- EXTRACTED TEXT -
Not Just Another Make

Kidding aside, I didn’t make a Pluralsight course about baking; it’s about a Make-inspired build tool that uses C# called Cake.

If you’ve never heard of it, let me tell you a story.

When I first came across the Cake project it was the fall of 2014, almost exactly three years ago. Patrik Svensson — a colleague of mine at tretton37 at the time — had been working on it for some time, and had reached a point where things were starting to shape up. So I took a quick look at the code and I remember being impressed by how well it was designed!

As for the tool itself, however, I remained skeptical and here’s why. Back then, the software industry had just gone through a sort of Make renaissance — a period of time during which we saw a large number of build tools, all inspired by the venerable Make, appear on the open source scene.

Each tool was characterized by the particular programming language it would use for its DSL; there was Rake with Ruby, Psake with PowerShell, Fake with F# and Gradle with Groovy, just to name a few. On top of that, you had all the JavaScript ones like Grunt and Gulp. All these tools were part of the Make-renaissance. Frankly, I thought we had seen them all and yet there I was, looking at Cake — the one with the C# DSL. As much as I appreciated Cake’s high standard and thoughtful design, I had trouble justifying its raison d’être.

Build Tools Rake, Psake, Fake or Gradle? You must choose, but choose wisely.

- SET PROBLEM 1 -
Decide whether each statement agrees with the Cake excerpt, and answer yes or no, quoting the words that settle it: (a) Cake uses C#; (b) the writer first came across Cake in the spring of 2014; (c) Psake uses Ruby.
- SET PROBLEM 2 -
According to the Cake excerpt, which programming language does Gradle use?
- SET PROBLEM 3 -
Reproduce the Cake excerpt word for word from "Kidding aside, I" to "open source scene.".

- SOURCE MATERIAL -
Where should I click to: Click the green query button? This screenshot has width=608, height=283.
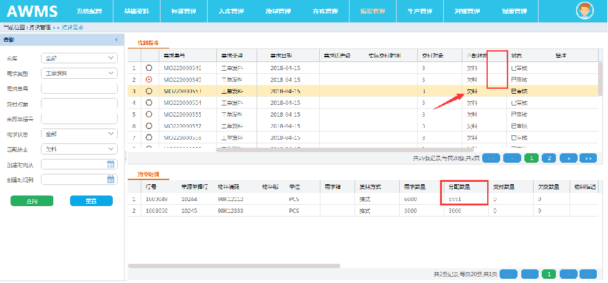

- FINAL ANSWER 1 -
(a) Yes: "a Make-inspired build tool that uses C# called Cake."
(b) No: "it was the fall of 2014"
(c) No: "Psake with PowerShell"

- FINAL ANSWER 2 -
Gradle uses Groovy.

- FINAL ANSWER 3 -
Kidding aside, I didn’t make a Pluralsight course about baking; it’s about a Make-inspired build tool that uses C# called Cake.

If you’ve never heard of it, let me tell you a story.

When I first came across the Cake project it was the fall of 2014, almost exactly three years ago. Patrik Svensson — a colleague of mine at tretton37 at the time — had been working on it for some time, and had reached a point where things were starting to shape up. So I took a quick look at the code and I remember being impressed by how well it was designed!

As for the tool itself, however, I remained skeptical and here’s why. Back then, the software industry had just gone through a sort of Make renaissance — a period of time during which we saw a large number of build tools, all inspired by the venerable Make, appear on the open source scene.